The coronavirus and the crisis in the Islamic Republic

Iran and coronavirus

The Iranian regime has been celebrating the 40th anniversary of the Revolution in the midst of one of the deepest legitimacy crises in the history of the Islamic Republic. The last six months have been especially hard on the Iranian ruling class, which has had to face three major internal crises in addition to US sanctions.  The first came in the autumn of 2019, when mass protests broke out in several of the country's industrial cities over rising fuel prices. The government's response was forceful: excessive police violence - which Amnesty International says has left at least 300 people dead - was followed by a strategic Internet shutdown to prevent images of the protests from being broadcast. 

The second crisis came soon after: in late 2019 there was an escalation of tension between the Islamic Republic and the US in Iraq that resulted in the assassination of the renowned Iranian general Qasem Soleimani and the tragic accidental shooting down of a passenger plane by Iranian air defences. Although the regime apologized for the accident and tried to show its internal strength with a massive funeral in honor of the missing general, the discontent of part of the Iranian population is evident. The turnout in the legislative elections of 21 February was the lowest in the history of the Islamic Republic, at 42 per cent. 

The victory of the list most closely linked to the regime's apparatus - self-described as “fundamentalist” for remaining faithful to the foundations or principles of the revolution - is the direct result of the high abstention.

The third crisis has broken out shortly after the elections and threatens to further undermine the credibility of the regime's institutions. The Coronavirus is spreading unchecked in an Iran strangled by sanctions - which prevent the import of medicines and medical supplies - whose government has failed to act decisively in the first weeks of the epidemic. The virus, whose mortality rate in Iran exceeds that of China or Italy, has infected very prominent figures in the regime, such as Vice President Masumeh Ebtekar, a veteran of the kidnapping of the U.S. embassy during the revolution. Perhaps the most striking case has been that of Iraj Harirchi, deputy minister of health, who a week ago announced on television that he had contracted the disease a day after claiming that everything was under control. 

At the time of writing, the number of infected people exceeds 1,500, with at least 66 deaths. The focus of the outbreak appears to be the seminary city of Qom, although most cases are concentrated in Tehran. As in other countries, sanitary masks and disinfectant soap have been sold out in many shops, and the government has begun a campaign to sanction speculators. The death of Mohammed Mirmohammadi, a 70-year-old direct advisor to Supreme Leader Khamenei, has further alarmed the aging Iranian leadership, many of whom are in the risk group. For the time being, parliamentary activity has been suspended, as have classes in schools and universities, although religious shrines in Qom remain open, with dozens of believers kissing the tombs and sacred monuments without fear of contagion.

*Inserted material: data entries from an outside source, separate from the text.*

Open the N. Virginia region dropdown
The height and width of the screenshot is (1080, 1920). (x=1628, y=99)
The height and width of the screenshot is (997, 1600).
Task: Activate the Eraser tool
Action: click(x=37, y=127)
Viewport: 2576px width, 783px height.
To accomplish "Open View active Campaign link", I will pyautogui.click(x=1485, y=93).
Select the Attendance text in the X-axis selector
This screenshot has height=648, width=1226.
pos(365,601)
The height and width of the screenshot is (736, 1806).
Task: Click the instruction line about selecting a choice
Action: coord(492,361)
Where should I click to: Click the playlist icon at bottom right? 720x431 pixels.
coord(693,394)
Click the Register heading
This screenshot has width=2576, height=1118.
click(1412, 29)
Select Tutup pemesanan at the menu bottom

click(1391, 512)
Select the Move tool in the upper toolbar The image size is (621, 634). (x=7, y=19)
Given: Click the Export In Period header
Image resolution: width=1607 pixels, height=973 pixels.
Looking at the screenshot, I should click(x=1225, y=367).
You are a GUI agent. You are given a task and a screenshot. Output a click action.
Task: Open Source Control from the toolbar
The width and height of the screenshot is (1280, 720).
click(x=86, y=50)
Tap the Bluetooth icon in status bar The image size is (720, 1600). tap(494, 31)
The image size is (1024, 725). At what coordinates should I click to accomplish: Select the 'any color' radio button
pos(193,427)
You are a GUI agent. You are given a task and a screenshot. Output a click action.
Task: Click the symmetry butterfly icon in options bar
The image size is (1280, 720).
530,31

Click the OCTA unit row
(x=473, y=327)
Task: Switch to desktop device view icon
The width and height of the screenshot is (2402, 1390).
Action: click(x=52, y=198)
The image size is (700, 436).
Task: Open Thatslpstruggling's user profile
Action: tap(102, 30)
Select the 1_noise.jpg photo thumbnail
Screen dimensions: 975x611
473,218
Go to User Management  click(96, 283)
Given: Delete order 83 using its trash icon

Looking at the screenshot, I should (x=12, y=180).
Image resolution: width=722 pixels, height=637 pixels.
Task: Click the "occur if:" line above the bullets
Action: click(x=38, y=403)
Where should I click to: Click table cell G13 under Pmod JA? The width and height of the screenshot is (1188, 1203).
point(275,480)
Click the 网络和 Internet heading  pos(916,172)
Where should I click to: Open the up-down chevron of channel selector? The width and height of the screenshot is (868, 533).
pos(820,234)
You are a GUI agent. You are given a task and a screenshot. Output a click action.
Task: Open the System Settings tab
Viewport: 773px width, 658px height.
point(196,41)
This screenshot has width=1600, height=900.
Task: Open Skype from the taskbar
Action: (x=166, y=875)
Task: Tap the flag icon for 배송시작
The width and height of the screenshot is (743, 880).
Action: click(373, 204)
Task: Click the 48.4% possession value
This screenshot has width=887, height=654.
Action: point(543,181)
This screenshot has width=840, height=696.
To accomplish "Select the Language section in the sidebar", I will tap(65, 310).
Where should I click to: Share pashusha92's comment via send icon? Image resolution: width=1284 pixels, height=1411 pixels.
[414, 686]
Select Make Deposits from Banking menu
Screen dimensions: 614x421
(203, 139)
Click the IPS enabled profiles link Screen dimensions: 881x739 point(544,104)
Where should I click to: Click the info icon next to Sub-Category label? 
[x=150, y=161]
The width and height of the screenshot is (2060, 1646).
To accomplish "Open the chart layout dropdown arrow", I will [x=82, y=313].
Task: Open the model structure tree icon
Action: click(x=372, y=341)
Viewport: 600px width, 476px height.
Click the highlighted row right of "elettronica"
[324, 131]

Although the Iranian health system is one of the strongest in the region and has highly trained personnel, the increase in the number of Coronavirus cases may push it to the limit. A shortage of masks and medical supplies increases the likelihood that doctors, nurses and assistants will become infected. Poor government management during the early days of the epidemic - lack of transparency, absence of control measures and underestimation of risk - has caused the disease and associated rumours to spread out of control. Although serious prevention and disinfection measures have been implemented during the last week, it is expected that the number of infected and deaths will increase during the next few days before the outbreak stabilizes. 

The Persian New Year, which is celebrated on 21 March, presents a dilemma for Iranian managers. On the one hand, the popular holiday, when families go outdoors and visit each other, is a potential focus for the spread of the virus. On the other hand, popular discontent may grow even more if quarantines or mobility restrictions are applied. In addition, Iranian authorities, very concerned about the country's image, may want to avoid scenes of deserted streets and a country paralyzed by the epidemic and quarantines. In any case, the Coronavirus has added an unexpected element of tension that neither the regime nor the analysts specializing in Iran could have foreseen. The management of the health crisis will be crucial for the future of an Islamic Republic whose legitimacy is more than ever in question.